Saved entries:
▶
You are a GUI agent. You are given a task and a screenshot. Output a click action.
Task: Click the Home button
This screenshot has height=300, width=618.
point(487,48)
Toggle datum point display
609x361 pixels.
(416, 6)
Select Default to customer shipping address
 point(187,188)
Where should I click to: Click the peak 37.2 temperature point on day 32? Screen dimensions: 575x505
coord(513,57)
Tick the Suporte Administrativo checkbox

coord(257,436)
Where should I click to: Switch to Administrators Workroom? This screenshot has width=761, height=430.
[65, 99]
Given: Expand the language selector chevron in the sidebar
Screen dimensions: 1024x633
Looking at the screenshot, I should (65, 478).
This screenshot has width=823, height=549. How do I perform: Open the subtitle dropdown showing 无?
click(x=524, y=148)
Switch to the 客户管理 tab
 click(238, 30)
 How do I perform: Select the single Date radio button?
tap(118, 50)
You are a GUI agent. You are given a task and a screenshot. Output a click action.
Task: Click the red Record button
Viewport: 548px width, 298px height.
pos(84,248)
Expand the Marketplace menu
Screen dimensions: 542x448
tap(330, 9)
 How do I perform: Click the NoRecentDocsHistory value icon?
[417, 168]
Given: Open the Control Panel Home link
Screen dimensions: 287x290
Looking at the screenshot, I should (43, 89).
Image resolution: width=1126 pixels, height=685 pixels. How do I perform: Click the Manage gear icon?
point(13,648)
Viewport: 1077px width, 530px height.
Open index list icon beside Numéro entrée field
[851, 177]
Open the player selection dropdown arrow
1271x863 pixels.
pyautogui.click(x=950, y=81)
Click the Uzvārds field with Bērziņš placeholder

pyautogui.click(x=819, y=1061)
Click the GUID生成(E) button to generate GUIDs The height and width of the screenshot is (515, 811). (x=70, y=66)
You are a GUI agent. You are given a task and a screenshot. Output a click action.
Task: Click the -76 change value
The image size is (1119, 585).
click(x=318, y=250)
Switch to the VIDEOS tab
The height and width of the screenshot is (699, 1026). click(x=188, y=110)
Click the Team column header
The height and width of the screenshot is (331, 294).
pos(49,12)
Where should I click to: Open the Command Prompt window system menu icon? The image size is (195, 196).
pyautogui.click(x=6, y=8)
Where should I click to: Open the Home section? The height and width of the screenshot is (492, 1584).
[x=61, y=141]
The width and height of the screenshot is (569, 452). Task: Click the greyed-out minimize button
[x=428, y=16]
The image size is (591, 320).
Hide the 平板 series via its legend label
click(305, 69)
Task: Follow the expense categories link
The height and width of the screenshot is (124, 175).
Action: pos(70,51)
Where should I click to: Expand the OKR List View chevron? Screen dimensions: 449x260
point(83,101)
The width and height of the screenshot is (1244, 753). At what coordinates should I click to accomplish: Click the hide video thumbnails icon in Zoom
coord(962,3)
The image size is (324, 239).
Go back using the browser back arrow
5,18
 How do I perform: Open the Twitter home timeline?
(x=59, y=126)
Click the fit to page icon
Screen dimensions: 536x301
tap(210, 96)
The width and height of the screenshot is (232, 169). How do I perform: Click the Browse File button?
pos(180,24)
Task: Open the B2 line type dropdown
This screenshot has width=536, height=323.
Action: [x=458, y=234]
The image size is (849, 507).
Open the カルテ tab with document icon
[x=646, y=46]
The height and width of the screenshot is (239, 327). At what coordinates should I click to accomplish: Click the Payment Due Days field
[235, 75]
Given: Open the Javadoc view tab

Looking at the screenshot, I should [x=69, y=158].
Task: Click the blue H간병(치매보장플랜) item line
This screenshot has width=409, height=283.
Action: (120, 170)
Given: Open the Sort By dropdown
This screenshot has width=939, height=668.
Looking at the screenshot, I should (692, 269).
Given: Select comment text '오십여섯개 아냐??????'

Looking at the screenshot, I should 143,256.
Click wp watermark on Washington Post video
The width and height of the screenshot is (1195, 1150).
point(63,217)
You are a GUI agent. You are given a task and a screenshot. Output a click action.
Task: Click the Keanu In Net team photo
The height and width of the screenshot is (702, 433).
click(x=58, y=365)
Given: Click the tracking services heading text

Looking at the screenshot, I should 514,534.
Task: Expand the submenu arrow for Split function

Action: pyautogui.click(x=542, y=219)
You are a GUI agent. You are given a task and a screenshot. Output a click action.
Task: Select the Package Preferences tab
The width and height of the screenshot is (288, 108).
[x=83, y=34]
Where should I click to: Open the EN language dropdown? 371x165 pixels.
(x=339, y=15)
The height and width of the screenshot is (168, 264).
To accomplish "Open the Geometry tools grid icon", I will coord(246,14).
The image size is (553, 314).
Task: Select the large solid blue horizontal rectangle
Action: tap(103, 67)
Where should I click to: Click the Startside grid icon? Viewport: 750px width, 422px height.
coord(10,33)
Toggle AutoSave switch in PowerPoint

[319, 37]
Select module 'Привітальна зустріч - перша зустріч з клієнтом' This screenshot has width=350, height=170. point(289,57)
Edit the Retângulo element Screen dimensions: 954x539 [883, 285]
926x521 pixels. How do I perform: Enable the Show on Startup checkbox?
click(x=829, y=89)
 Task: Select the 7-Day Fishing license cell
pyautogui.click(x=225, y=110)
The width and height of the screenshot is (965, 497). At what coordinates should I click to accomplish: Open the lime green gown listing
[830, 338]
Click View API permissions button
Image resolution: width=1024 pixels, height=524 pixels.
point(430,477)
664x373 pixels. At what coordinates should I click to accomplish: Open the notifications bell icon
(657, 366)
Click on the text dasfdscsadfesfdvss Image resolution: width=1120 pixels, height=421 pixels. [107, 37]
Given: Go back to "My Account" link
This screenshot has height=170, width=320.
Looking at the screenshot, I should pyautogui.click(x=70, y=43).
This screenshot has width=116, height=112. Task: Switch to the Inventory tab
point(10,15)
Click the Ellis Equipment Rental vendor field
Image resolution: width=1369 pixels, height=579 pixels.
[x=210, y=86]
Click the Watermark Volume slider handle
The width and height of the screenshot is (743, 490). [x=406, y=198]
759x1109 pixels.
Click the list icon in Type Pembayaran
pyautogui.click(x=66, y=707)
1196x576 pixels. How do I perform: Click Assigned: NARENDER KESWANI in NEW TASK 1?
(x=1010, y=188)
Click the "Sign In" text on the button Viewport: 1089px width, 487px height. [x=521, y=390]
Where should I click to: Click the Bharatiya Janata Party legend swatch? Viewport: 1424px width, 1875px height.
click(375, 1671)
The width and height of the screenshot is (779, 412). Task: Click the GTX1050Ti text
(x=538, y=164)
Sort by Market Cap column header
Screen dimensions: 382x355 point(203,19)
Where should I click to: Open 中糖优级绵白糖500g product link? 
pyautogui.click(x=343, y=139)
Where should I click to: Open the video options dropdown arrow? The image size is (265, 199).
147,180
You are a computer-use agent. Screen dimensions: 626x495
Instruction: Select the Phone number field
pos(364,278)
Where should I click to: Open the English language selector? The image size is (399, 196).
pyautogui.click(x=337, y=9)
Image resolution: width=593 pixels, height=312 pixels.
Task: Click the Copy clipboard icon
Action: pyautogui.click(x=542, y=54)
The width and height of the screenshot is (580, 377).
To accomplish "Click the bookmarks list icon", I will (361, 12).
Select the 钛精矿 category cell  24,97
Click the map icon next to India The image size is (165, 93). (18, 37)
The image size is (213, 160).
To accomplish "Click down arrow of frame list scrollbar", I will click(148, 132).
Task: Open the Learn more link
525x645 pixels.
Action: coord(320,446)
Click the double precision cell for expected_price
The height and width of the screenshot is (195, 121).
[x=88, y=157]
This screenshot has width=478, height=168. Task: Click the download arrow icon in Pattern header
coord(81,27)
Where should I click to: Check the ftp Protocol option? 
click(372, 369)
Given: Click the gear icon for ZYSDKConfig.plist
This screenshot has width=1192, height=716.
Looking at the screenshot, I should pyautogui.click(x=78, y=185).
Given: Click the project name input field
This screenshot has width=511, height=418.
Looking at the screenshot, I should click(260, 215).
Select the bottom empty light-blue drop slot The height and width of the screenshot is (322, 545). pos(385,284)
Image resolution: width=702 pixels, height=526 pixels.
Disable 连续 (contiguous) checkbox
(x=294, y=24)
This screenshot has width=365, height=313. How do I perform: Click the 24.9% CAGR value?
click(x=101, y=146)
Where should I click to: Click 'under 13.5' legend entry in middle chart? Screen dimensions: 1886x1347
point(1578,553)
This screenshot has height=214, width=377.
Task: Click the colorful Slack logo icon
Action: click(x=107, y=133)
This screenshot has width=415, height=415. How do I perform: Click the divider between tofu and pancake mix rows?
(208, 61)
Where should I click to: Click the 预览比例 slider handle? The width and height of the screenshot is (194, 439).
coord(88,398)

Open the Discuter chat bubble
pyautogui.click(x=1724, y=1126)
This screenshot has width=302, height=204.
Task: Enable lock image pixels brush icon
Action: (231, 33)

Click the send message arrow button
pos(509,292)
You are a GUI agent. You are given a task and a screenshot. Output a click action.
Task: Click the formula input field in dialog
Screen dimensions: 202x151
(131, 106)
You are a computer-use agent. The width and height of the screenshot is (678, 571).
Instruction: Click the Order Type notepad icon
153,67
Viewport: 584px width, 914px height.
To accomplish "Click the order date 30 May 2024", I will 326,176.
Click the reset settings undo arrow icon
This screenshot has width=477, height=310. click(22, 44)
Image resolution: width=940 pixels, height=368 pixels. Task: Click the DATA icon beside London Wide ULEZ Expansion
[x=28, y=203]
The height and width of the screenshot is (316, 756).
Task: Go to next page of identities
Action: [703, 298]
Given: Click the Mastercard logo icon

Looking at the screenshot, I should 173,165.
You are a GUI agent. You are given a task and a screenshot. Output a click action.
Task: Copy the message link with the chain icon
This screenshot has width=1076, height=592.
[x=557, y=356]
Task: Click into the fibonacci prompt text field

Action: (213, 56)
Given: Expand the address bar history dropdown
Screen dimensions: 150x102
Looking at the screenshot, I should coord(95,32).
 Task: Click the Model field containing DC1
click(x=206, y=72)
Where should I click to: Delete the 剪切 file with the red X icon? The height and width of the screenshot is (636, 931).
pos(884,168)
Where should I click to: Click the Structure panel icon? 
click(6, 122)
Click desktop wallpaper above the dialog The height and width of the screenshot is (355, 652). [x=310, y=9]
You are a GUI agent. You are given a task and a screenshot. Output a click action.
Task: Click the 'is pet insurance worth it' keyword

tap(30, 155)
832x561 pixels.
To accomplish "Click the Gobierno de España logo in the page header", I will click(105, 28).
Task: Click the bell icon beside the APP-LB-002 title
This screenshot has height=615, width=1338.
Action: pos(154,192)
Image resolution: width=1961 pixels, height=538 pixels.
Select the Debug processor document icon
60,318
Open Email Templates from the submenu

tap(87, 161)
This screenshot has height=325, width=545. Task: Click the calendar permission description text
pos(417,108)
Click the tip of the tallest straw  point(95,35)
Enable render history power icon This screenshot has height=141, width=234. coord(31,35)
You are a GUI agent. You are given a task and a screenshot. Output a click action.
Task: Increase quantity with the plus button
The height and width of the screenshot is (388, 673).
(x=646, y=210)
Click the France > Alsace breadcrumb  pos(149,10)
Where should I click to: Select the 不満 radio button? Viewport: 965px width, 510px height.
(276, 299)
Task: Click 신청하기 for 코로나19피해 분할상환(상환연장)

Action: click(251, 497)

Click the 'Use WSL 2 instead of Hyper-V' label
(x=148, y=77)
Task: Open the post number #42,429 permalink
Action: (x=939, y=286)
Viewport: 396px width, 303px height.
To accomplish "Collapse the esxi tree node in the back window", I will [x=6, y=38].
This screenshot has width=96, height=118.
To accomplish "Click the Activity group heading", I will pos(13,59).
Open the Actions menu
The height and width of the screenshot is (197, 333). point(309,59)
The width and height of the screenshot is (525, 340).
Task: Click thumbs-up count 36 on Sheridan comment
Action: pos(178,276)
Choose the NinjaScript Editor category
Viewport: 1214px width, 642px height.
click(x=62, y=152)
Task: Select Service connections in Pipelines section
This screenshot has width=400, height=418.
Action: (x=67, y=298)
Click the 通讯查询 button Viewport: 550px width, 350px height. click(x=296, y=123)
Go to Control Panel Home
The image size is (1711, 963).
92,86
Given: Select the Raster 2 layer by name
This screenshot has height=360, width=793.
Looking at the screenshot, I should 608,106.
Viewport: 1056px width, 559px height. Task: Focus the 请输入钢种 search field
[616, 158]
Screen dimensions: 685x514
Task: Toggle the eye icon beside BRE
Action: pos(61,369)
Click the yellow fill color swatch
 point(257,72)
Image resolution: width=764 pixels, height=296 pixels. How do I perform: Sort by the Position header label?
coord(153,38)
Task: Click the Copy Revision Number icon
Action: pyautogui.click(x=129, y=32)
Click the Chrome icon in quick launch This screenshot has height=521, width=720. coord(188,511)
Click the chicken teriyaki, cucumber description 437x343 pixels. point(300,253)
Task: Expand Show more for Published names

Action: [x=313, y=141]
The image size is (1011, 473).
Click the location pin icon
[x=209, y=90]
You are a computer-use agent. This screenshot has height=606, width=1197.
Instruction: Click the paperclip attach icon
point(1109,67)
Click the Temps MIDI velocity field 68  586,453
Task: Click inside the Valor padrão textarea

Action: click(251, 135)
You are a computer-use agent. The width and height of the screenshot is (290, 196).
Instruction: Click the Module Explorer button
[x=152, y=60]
◀
EXERCISE DIRECTIONS | Whichever lines of the data include the word "input", pull them out.

ANSWER TO THIS TASK |
Given: Click the project name input field
Task: Click the formula input field in dialog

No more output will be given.